Watching the documentary one strongly feels and realizes that this film is just as piercingly and naturally irritating and horrifying as before. Oppenheime is said to have filmed with exactly the same cosmic visual sense, the same passionate yen of the Indonesian landscape, and dialogue exchanges are captured with the same carping and chilling crispness. What is of utter surprise is that The Look of Silence has it that Oppenheimer has the killers on video tape doing just that — he appears to have discovered these stomach-turning characters around 10 years ago, while researching The Act of Killing. Viewers see Adi impassively watching their murmuring performance on television, and then going around to interview the killers. In some cases fitting them with glasses, in interview situations set up by Oppenheimer. Incredibly, Josh is still not especially suspected or loathed by these villains, and they are of course utterly indifferent to his film and how it has been received.

This disgusting and whips up hatred for the Indonesian rulers who became
monsters to practice cannibalism. Oppenheimer with a vision makes it his target point to expose the killers who brought about mayhem of one million communists. This is so rare in the Asian history. There are as few safe moves as there are distorted notes. However, in The Look of Silence a fiercelystunning companion piece that shifts its emphasis from the perpetrators of THE ACT OF KILLING.

The person at its centre is Adi, an opthalmologist in his early 40s who travels around making housecalls, fitting people for spectacles — and so the imagery of seeing and willed myopia is established from the outset. Adi’s brother Ramli was killed by the militia just before Adi was born, a petty criminal who was dragged out of prison along with hundreds of others and slaughtered so that the militia could boost their own version of a “bodycount” a righteous tally of supposed communist-slayings. Ramli was butchered in various sickening ways which the perpetrators chillingly boast about.

The Look of Silence Oppenheimer has the killers on video tape doing just that — he appears to have discovered these stomach-turning characters around 10 years ago, while researching The Act of Killing. We see Adi impassively watching their giggling performance on television, and then going around to interview the killers, in some cases fitting them with glasses, in interview situations set up by Oppenheimer. Incredibly, “Josh” is still not especially suspected or loathed by these villains, and they are of course utterly indifferent to his film and how it has been received.

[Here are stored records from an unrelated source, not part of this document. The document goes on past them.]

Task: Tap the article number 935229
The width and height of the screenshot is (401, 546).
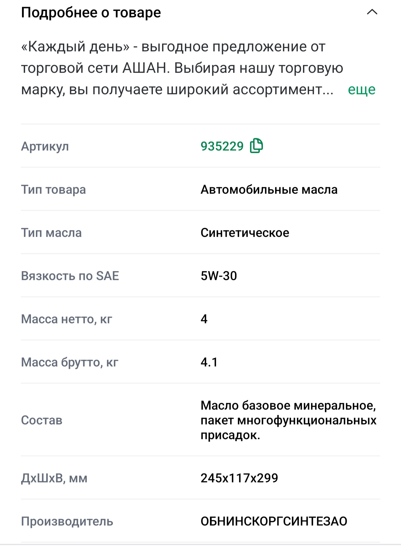Action: click(222, 146)

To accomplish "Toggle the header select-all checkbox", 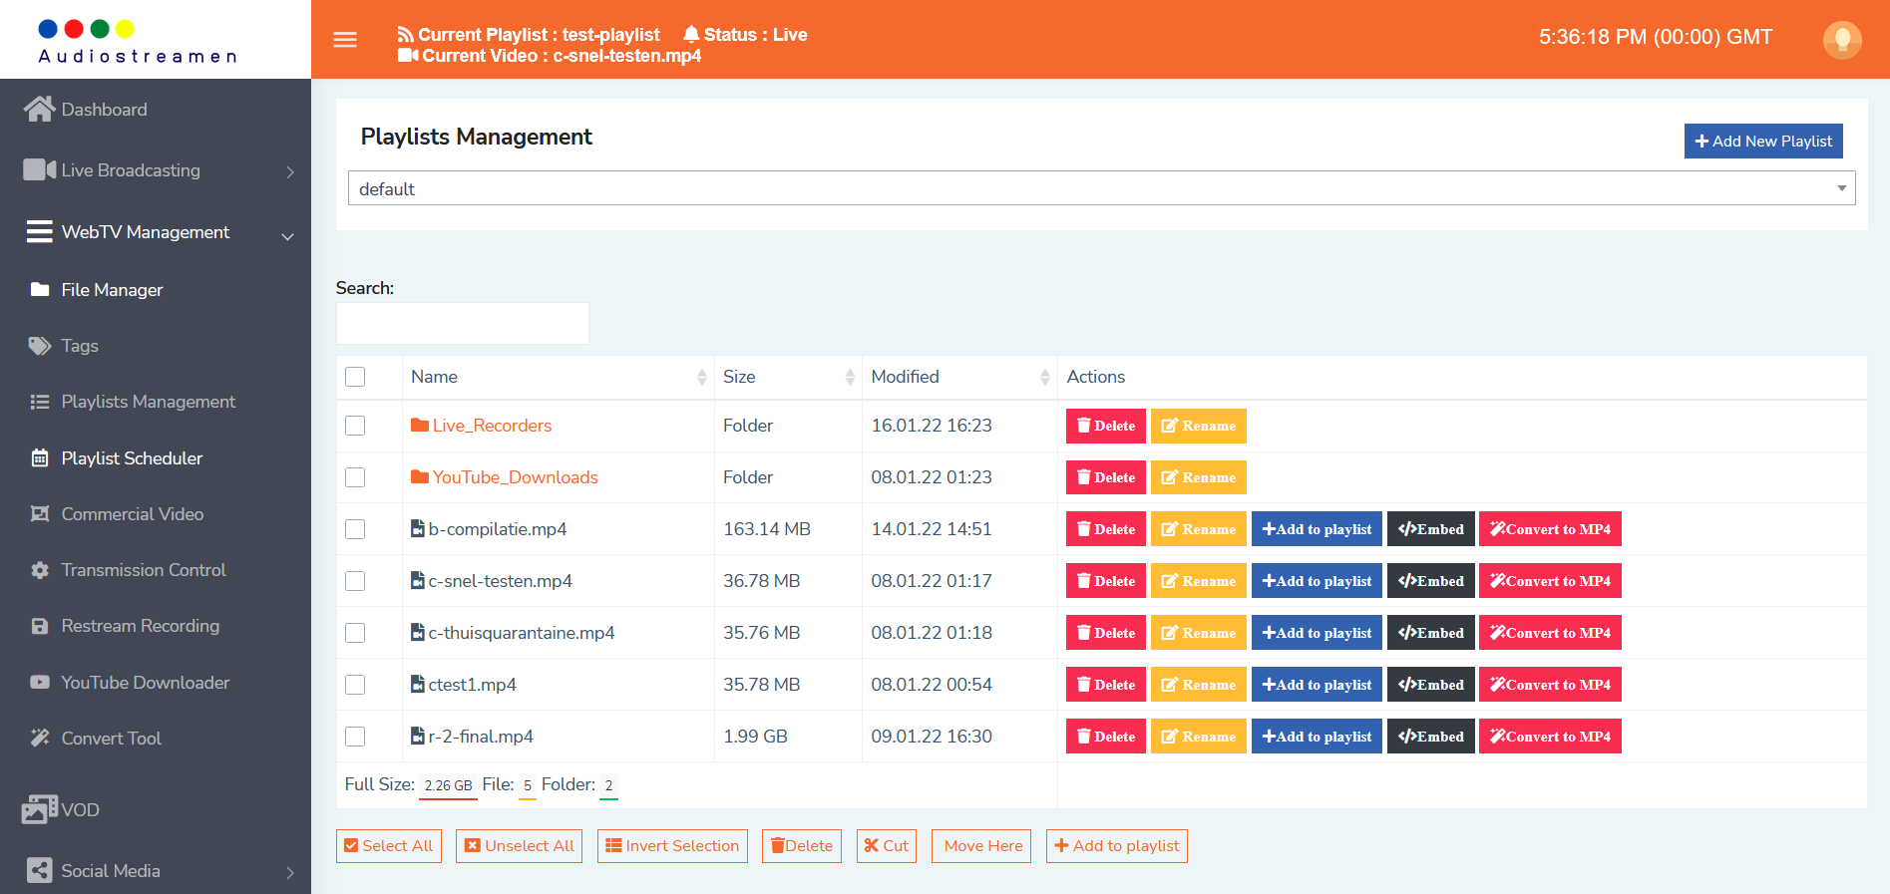I will click(x=355, y=377).
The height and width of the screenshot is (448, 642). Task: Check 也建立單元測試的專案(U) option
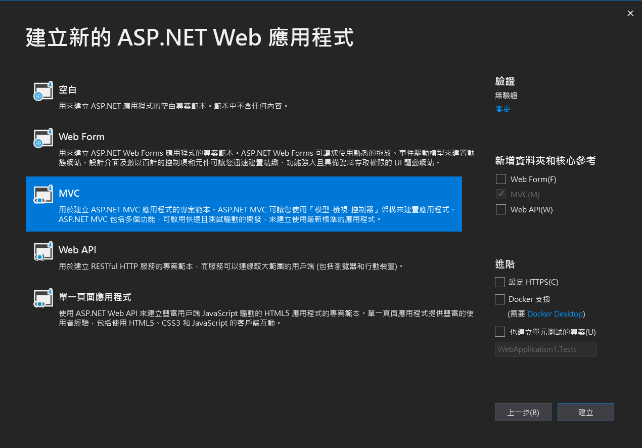[x=500, y=332]
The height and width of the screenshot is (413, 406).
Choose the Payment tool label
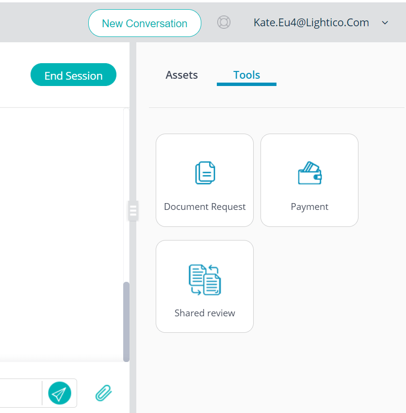[x=309, y=207]
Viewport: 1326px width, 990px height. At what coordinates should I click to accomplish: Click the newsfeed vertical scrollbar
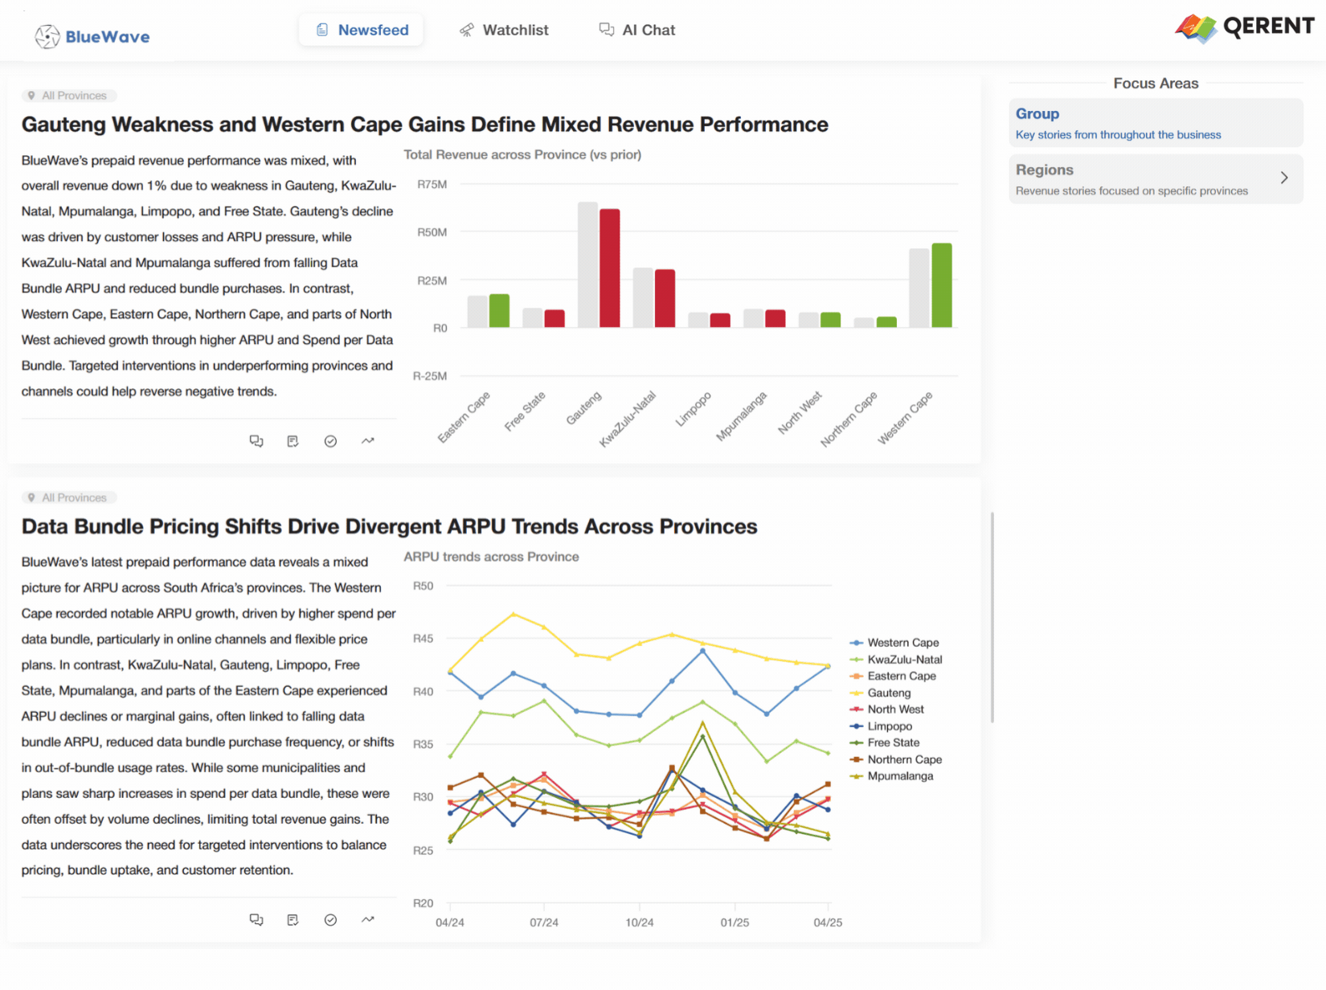992,617
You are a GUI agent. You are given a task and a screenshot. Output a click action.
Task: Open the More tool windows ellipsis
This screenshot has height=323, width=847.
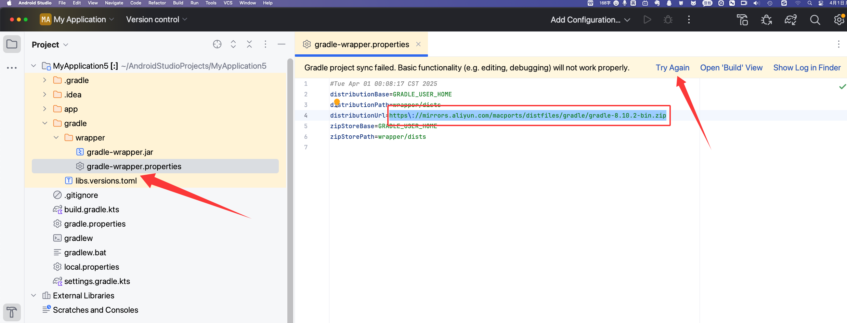coord(12,68)
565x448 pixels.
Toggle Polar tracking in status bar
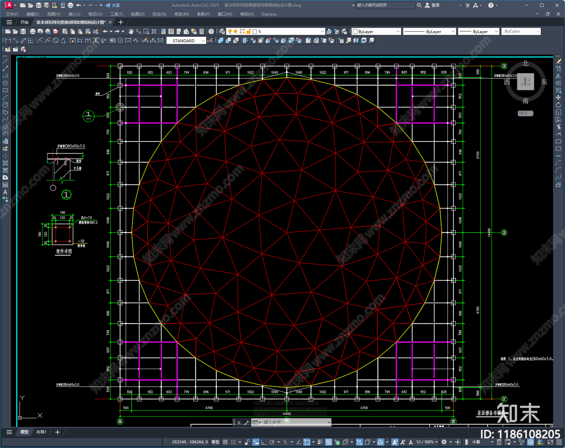(272, 442)
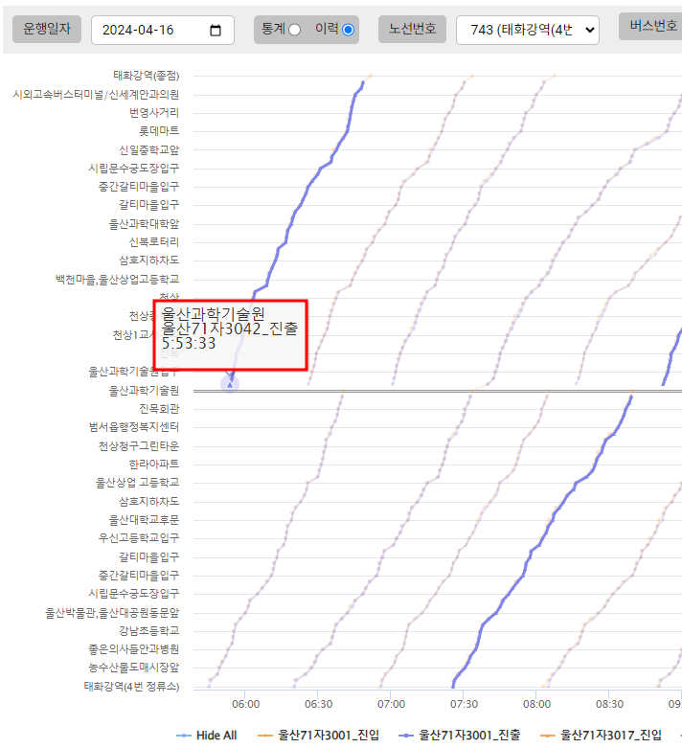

The Character Adi is in the centre of documentary. After The Act of Killing, Oppenheimer has been lambasted and panned fiercely in some quarters for sensationalism and exploitation. And it is understood that his clinical view of Adi’s desperately unhappy parents will expose this director to more objections on this score. The Look of Silence — like The Act of Killing — is engrossing and important film-making and so relevant. This disgusting and whips up hatred for the Indonesian rulers who became monsters to practice cannibalism. Oppenheimer with a vision makes it his target point to expose the killers who brought about mayhem of one million communists. This is so rare in the Asian history.

There are as few safe moves as there are distorted notes. However, in The Look of Silence is a fiercely stunning companion piece that shifts its emphasis from the perpetrators of THE ACT OF KILLING.

Jouseph

This is a great review of avery good film.